I’m heartbroken and dis-illusioned. This year so far seems to be the worst year for poisonings yet. Why? Don’t ask me. Maybe the eagles and other raptors are not the target of the poison that’s being laid out. Maybe the poison is targeted at foxes, badgers and other so-called vermin. Simply covering the meat with a piece of corrugated iron or something similar would mean that the eagles can’t see the meat, and wouldn’t feed from it. Foxes etc. would smell it, still eat it, and be out of the way (I still think poisoning any animal is absolutely disgusting, but that’s for another day…) The fact remains – it’s eagles that are dead, eagles that have been provided to us by Norwegian and Scottish re-introduction programmes. Of course there is now severe critizism from these countries – why aren’t you Irish doing more to protect your birds? Why aren’t you taking action against poisoning? Yes, why – I ask myself the same question. The minister for the environment, John Gormley, has condemned the killings – but what’s being done in the area where the dead birds are found? As far as I’m concerned, there should be searches of farms, and if poison (illegal poison, at that) is found, severe fines should be imposed, possibly even prison sentences. As it stands, there’s people boasting about their evil deeds, and nothing’s being done to bring them down.

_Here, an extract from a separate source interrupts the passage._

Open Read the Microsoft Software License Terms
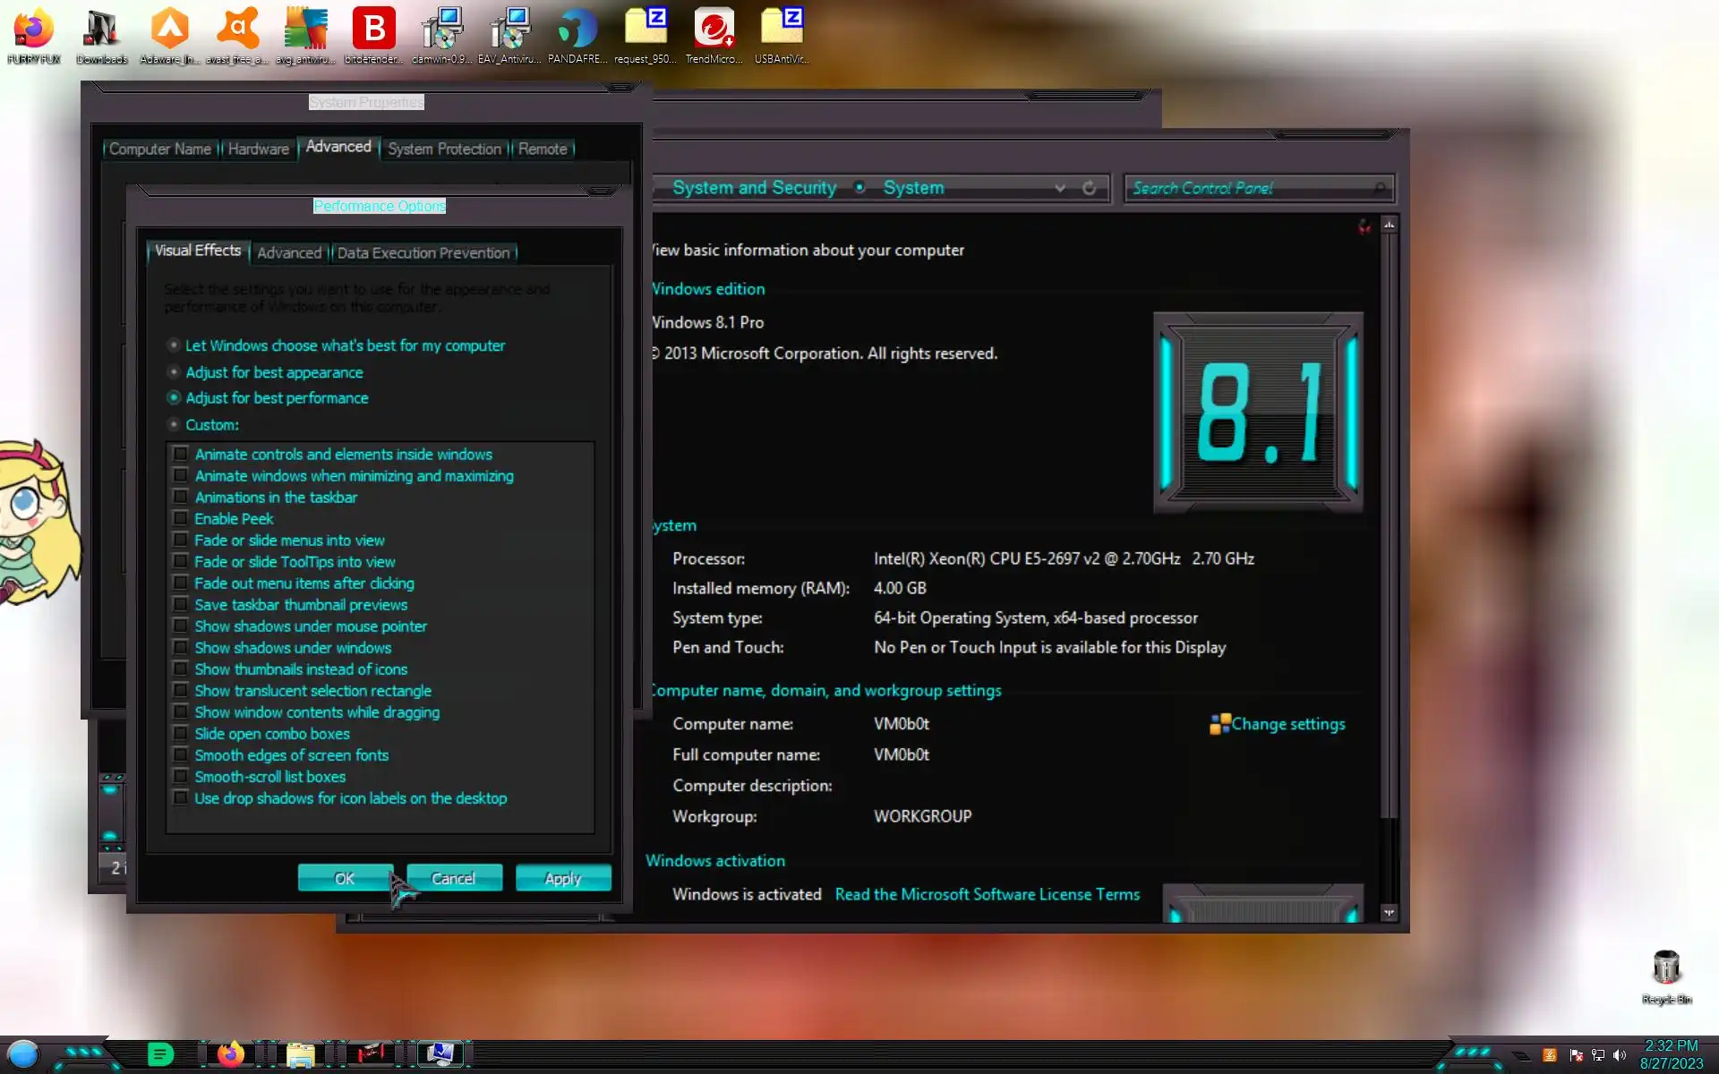This screenshot has width=1719, height=1074. coord(987,894)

Raising awareness is crucial – which is why the work done by institutions the Burren Birds of Prey Centre in Ballyvaughan, Co. Clare, is now more important than ever. I’m proud to be one of the volunteers there, and will be doing my part in educating people about the re-introduction programmes in Ireland, about raptors in general, and hopefully seeing the birds up close, and learning about them will make a difference.

(feather of white-tailed sea eagle Sika)


~ by Simone on May 12, 2010.

2 Responses to “Iolar”

  1. This kind of thing usually happens through ignorance – maybe in this case a fear that the Eagles will pick off small farm creatures like very young lambs?? It’s terribly upsetting to take one step forward and two steps back in any conservation project and so I hope that this can be resolved, and soon.

    I’ve been looking through your site – you take lovely photos. I went on several holidays to Ireland as a child, some time being spent in the Galway area and across to Achill Island. Galway is wild and beautiful and I specifically remember Achill because we stopped at a hotel where a lump of amethyst was being used as a door stop! Whilst out and about we started looking for amethysts and found a place where they were just lying on the surface if you looked hard enough. To me, as a child, it was like finding buried treasure! It was a great way to spend a couple of hours.

    Thanks for popping by my place – I hope you’ll swing by again some time. :)

    • Thank you for your words!
      The thing is, eagles don’t take lambs… they will, however, feed on a carcass of a lamb that died of other causes, and if the farmer sees that, of course he blames the bird… *sighs* ignorance certainly is key here. Which is why raising awareness is all the more important!
      I’m glad you like my photographs, and have so fond memories of Ireland :) It is a beautiful spot out here!